François Berléand : « J’avais commencé à travailler dans la pub avant de tout quitter pour le théâtre »

François Berléand au Théâtre libre, à Paris, le 24 mars 2022. François Berléand au Théâtre libre, à Paris, le 24 mars 2022.

François Berléand déboule à notre rendez-vous avec un casque de vélo vissé sur la tête. « Il n’y a pas d’autre moyen de circuler dans Paris aujourd’hui ! », se justifie l’acteur. Aujourd’hui, à 70 ans tout rond, il est partout. A l’écran comme sur les planches. Il est actuellement à l’affiche de Par le bout du nez, une comédie sur le pouvoir avec Antoine Duléry au Théâtre libre, à Paris. En juin, il sera aussi le parrain de la première édition du Festival du cinéma français, à Aix-les-Bains.

Malgré son succès, il n’a pas oublié d’où il venait. Sa notoriété est venue sur le tard, vers l’âge de 45 ans, grâce à son rôle dans le film Le Septième Ciel (1997), de Benoît Jacquot, puis à Ma petite entreprise (1999), de Pierre Jolivet, qui lui vaudra le César du meilleur acteur dans un second rôle. L’acteur a grandi dans une famille « mixte », entre une mère catholique et un père juif russe. Il évoque ses difficultés de lecture, son adolescence tourmentée, ses années d’études en école de commerce dont il a gardé des amis très chers et une appétence pour les pages économiques des journaux. Il revient aussi sur ses débuts dans la pub, écourtés par sa passion pour le théâtre.

« Mon père s’est mis à fabriquer des couvre-téléphones en velours vieil or. C’était affreux, mais ça marchait bien ! »

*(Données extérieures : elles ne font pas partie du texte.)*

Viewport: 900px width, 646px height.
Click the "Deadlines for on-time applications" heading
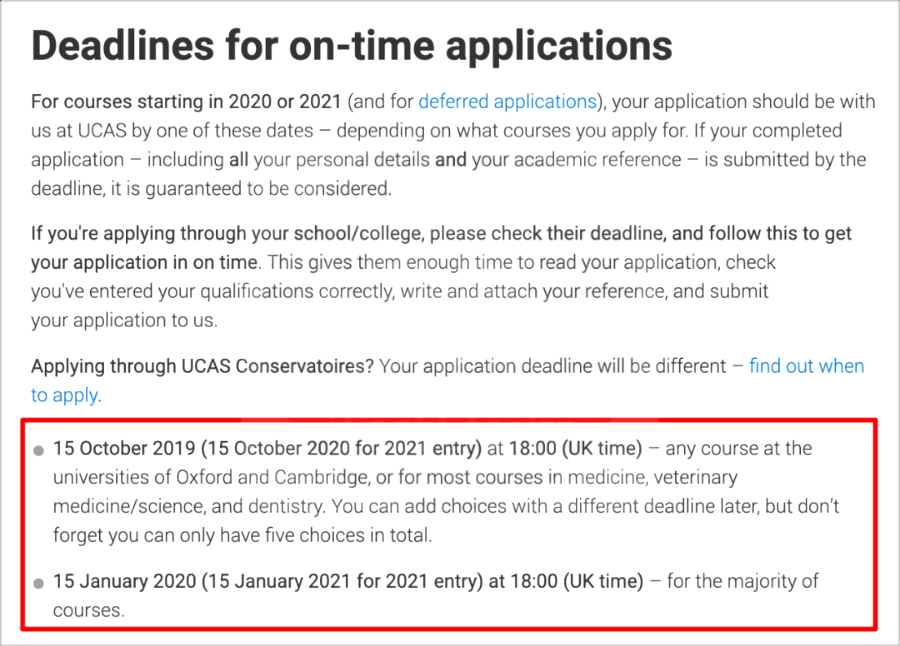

Dans quel milieu avez-vous grandi ?

Ma mère était issue d’une famille catho. Mon père, juif russe originaire d’Odessa (Ukraine), diplômé de médecine, n’avait pas un sou quand il est arrivé en France, en 1928. Il a dû se faire lui-même. Il a dégotté un petit atelier rue Michel-le-Comte, au cœur du Marais, le quartier le plus pauvre de Paris à l’époque, où il s’est lancé dans une activité de sculpteur sur bois. Le loyer lui coûtait 50 francs par mois, ce qui me semblait une fortune. D’autant qu’il n’y avait même pas l’eau chaude. C’est là que j’ai passé tout le début de mon enfance. Nous avons ensuite déménagé dans un deux-pièces avec salle de bains, avenue de Versailles, dans le 16e arrondissement, avant de migrer vers Boulogne-Billancourt (Hauts-de-Seine), quand mon père s’est mis à fabriquer des couvre-téléphones en velours vieil or. C’était affreux, mais ça marchait bien ! L’été, je passais mes vacances dans la maison de ma grand-mère à Saint-Jean-de-Luz (Pyrénées-Atlantiques), où j’ai d’ailleurs été conçu. Je ne sais pas si c’est pour cela, mais j’adore le Pays basque. Pour moi, c’est la plus belle région de France.

Quel enfant étiez-vous ?

J’étais assez perturbé. Un soir, quand j’avais 11 ans, mon père, qui était un peu alcoolique, m’a lancé, au détour d’un dîner arrosé : « Toi, de toute façon, t’es le fils de l’Homme invisible. » Comme je suivais le feuilleton à la télé, j’ai vraiment pris sa boutade au pied de la lettre. Peu à peu, j’ai développé une sorte de paranoïa, de schizophrénie. Dans le métro, dans le bus, je parlais tout seul, je faisais des grimaces aux voyageurs. La nuit, j’échafaudais toutes sortes de scénarios, comme entrer dans une banque pour faire main basse sur une montagne de billets et de lingots d’or et les partager ensuite avec les pauvres, les copains et ma famille, ou m’introduire à l’Elysée pour embarquer des dossiers secrets. Je me suis même inventé une trisomie. Cette petite comédie que je me suis jouée tout seul m’a valu quantité de rendez-vous chez les psys jusqu’en terminale. Mais elle m’a aussi permis, au fond, de prendre de l’avance dans ma carrière, puisque j’avais déjà l’habitude de jouer un rôle.